■ **What is needed**
Search term "Living": copy each line of the data containing it.

■ **Records**
- - - -

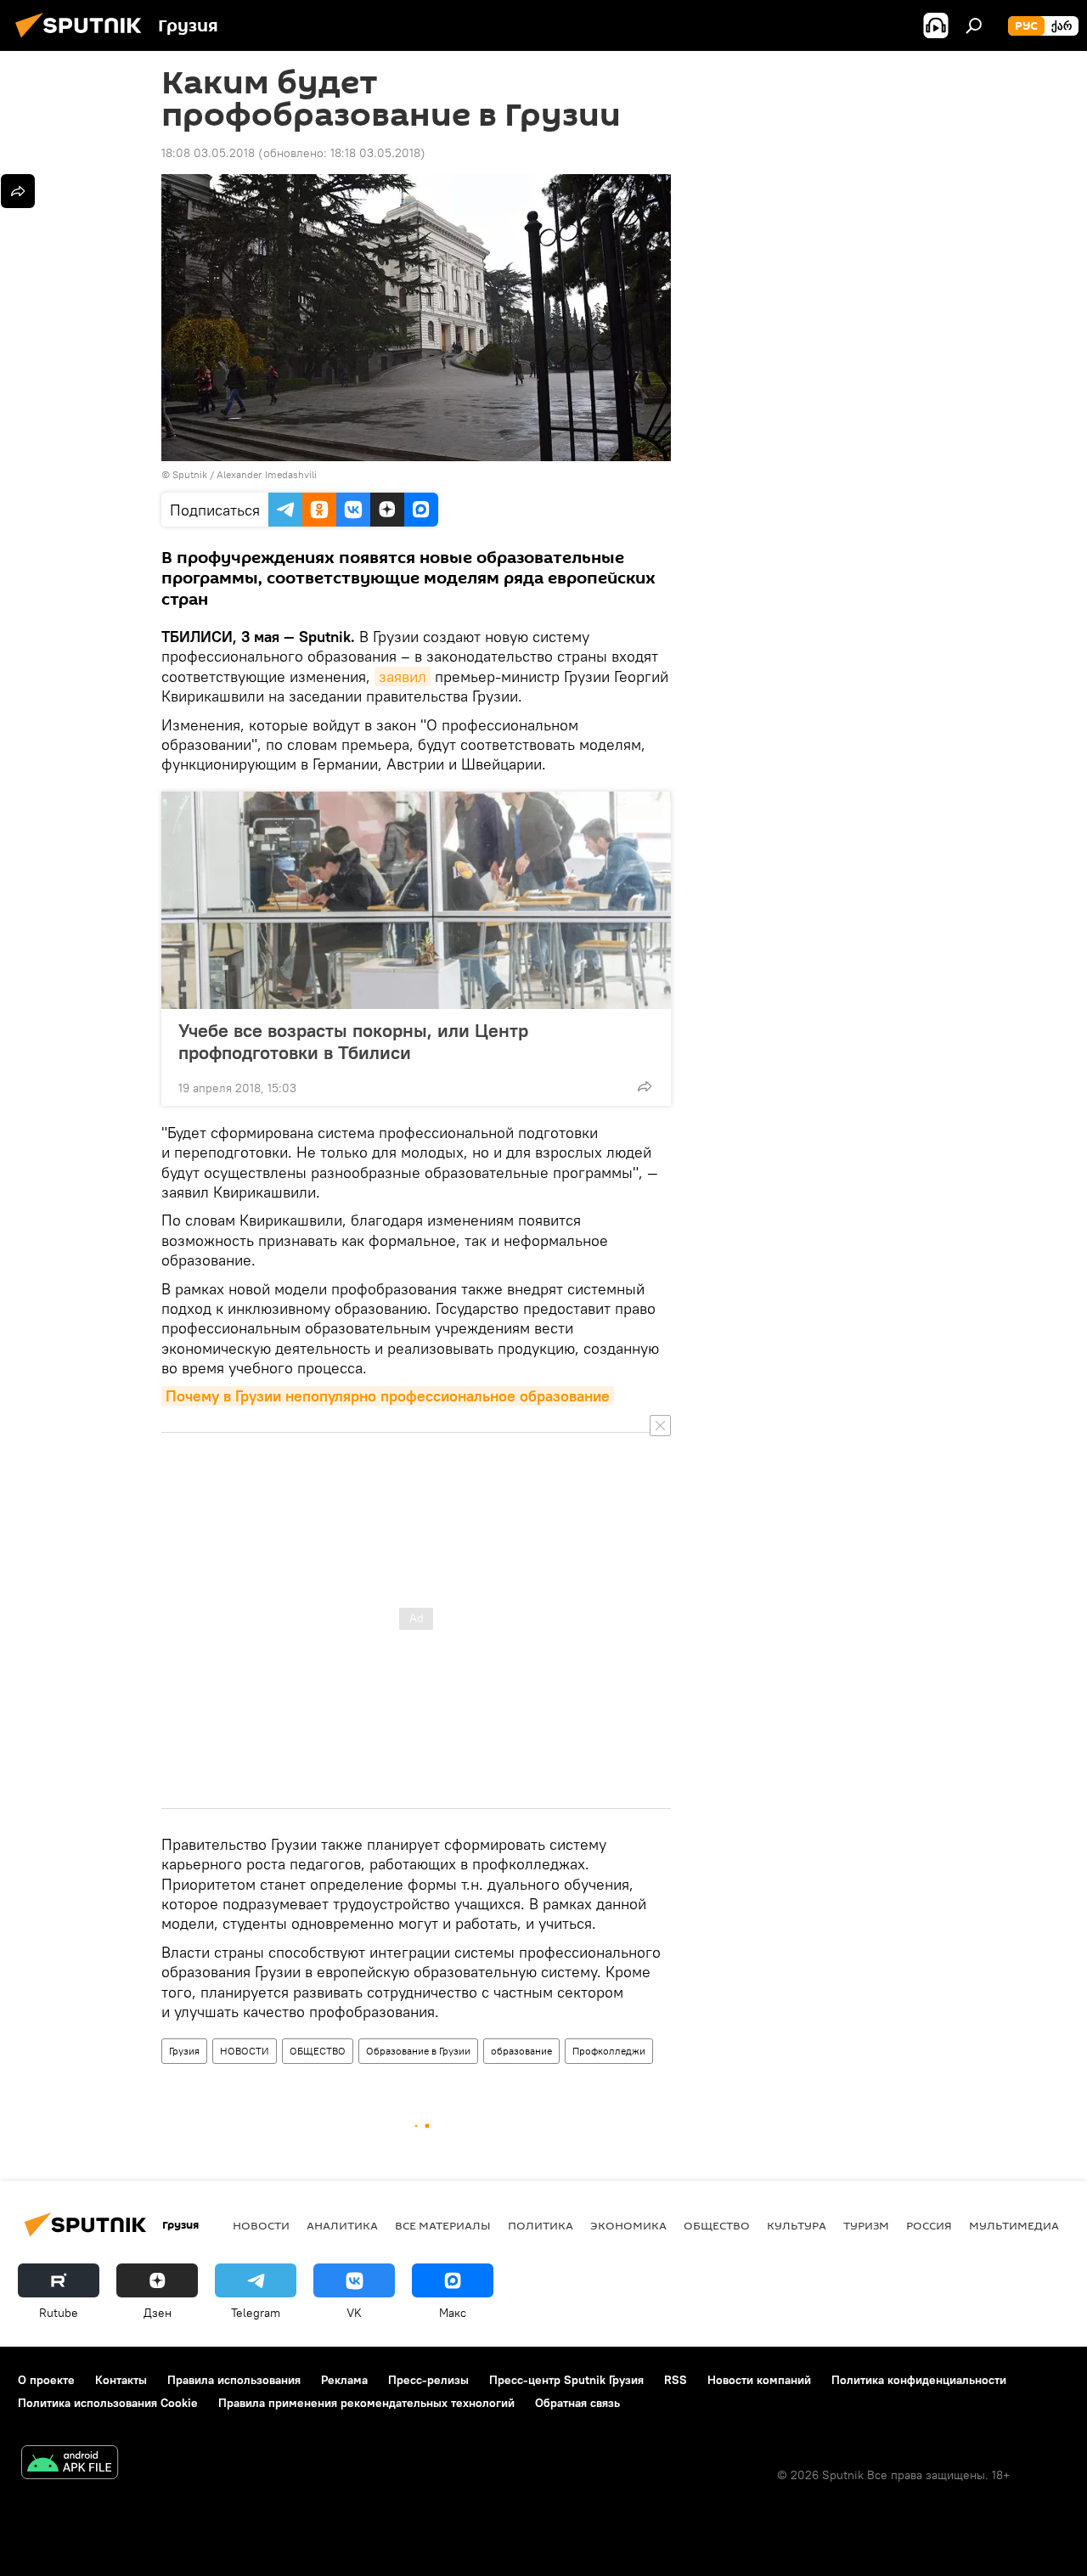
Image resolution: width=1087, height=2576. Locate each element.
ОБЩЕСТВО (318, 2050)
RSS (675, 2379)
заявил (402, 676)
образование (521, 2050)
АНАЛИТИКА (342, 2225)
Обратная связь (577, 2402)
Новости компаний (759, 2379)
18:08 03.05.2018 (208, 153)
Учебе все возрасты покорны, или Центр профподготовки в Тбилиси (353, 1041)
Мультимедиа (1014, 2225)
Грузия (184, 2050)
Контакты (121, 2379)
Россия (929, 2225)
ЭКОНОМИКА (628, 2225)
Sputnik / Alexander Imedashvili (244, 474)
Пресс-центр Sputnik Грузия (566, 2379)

- - - -

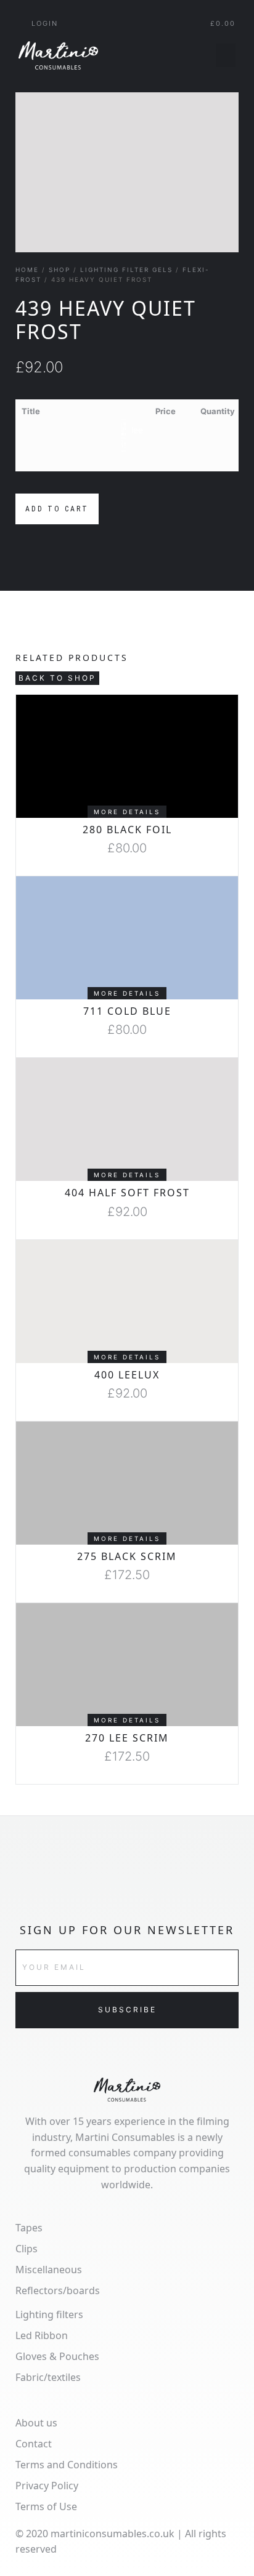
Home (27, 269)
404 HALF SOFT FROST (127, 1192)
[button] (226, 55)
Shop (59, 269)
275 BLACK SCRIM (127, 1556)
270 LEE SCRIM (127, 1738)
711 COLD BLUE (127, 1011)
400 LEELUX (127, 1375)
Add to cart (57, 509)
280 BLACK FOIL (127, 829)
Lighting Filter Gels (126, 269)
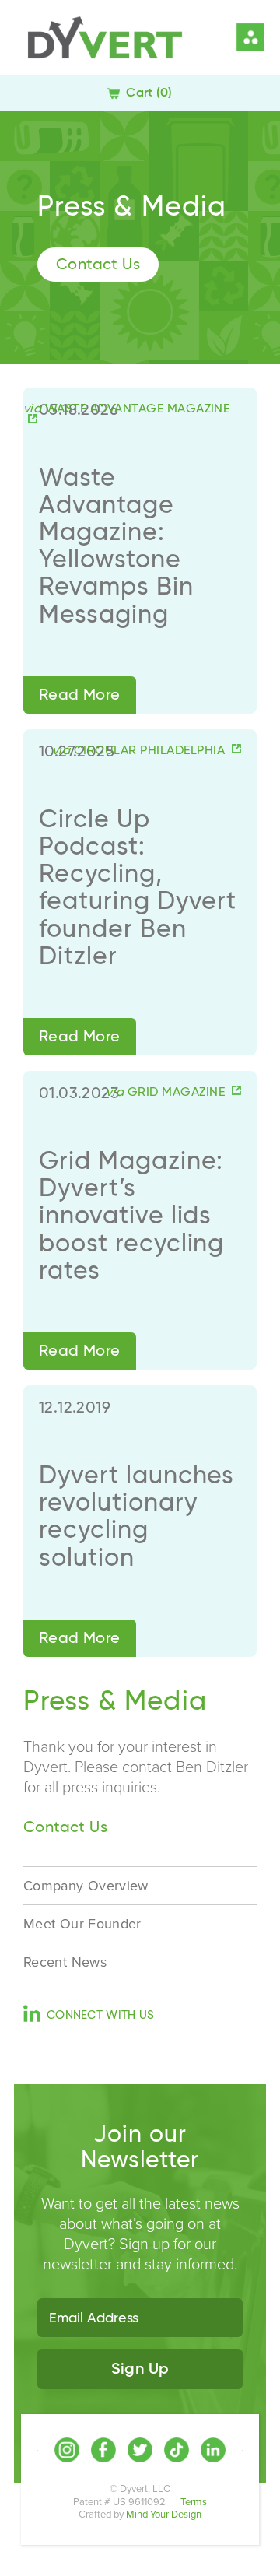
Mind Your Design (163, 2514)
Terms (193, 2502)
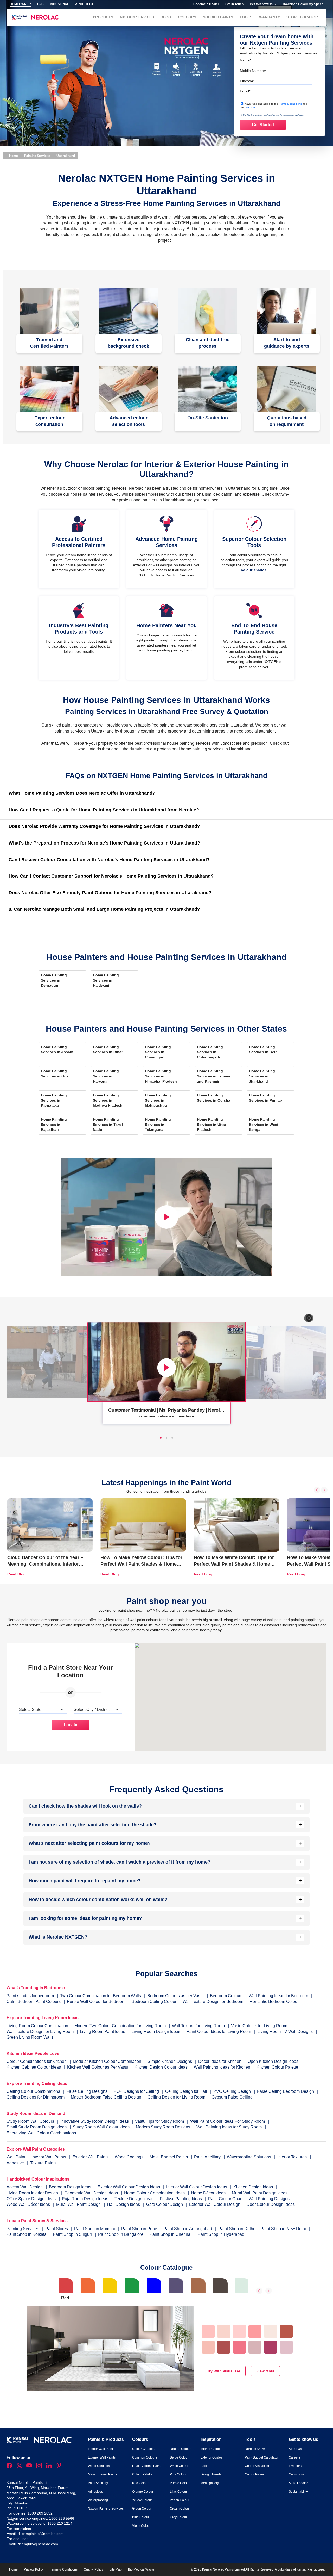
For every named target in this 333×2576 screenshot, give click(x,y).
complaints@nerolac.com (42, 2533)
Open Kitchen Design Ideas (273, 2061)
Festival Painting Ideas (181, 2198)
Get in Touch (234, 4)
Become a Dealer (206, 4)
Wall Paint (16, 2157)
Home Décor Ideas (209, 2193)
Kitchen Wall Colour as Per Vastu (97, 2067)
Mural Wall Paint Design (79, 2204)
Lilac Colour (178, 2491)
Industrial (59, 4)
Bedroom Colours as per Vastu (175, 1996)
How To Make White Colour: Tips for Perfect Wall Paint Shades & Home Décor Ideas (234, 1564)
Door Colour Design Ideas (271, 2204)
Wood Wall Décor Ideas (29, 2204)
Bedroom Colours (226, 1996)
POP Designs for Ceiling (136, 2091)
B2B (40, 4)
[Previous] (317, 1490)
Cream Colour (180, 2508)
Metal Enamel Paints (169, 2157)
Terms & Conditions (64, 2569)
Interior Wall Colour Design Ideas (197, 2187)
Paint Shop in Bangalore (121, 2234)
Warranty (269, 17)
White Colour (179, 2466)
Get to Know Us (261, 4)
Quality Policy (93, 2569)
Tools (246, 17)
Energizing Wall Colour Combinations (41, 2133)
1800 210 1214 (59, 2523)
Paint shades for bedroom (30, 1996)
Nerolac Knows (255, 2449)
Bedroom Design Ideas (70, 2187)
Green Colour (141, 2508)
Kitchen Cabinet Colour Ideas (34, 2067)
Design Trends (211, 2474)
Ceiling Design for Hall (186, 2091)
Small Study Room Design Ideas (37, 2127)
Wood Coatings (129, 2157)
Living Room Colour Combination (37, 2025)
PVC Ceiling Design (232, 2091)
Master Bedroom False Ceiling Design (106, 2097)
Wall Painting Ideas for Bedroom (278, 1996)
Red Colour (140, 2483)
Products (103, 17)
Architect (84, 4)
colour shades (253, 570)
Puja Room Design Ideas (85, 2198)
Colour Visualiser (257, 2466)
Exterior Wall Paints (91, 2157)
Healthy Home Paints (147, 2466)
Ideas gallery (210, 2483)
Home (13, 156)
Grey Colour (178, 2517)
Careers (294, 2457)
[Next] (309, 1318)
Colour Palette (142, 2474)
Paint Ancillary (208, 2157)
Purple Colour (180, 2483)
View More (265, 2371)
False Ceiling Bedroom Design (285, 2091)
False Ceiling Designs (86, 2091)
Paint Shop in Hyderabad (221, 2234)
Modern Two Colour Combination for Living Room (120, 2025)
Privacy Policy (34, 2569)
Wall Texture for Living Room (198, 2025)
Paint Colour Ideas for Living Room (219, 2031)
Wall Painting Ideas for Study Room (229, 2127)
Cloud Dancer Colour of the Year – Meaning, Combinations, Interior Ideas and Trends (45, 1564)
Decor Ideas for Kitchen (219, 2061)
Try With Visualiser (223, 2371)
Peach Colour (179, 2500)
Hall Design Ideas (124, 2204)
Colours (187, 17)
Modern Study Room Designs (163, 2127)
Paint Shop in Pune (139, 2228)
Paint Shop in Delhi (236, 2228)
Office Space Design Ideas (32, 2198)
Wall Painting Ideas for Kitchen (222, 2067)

- - - -

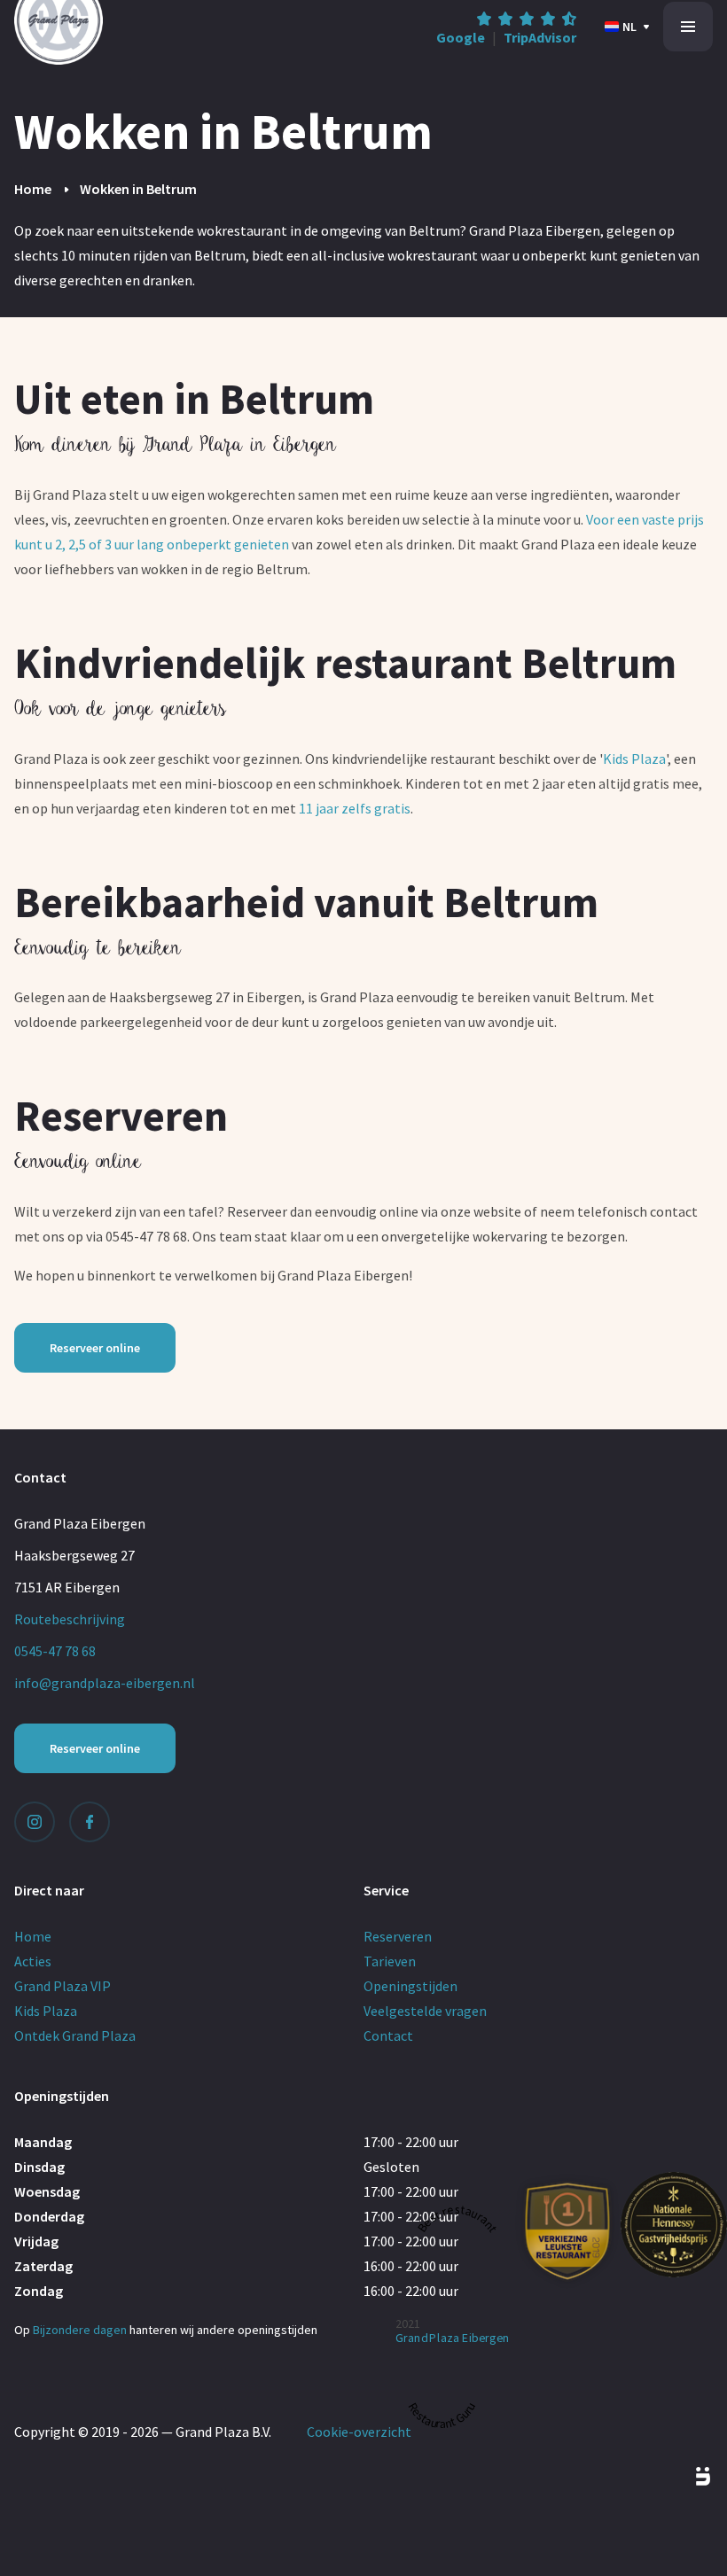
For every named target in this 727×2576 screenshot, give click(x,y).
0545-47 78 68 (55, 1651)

- - - -

■ **Exercise output**
Living Room Colour Combination (37, 2025)
Modern Two Colour Combination for Living Room (120, 2025)
Wall Texture for Living Room (198, 2025)
Paint Colour Ideas for Living Room (219, 2031)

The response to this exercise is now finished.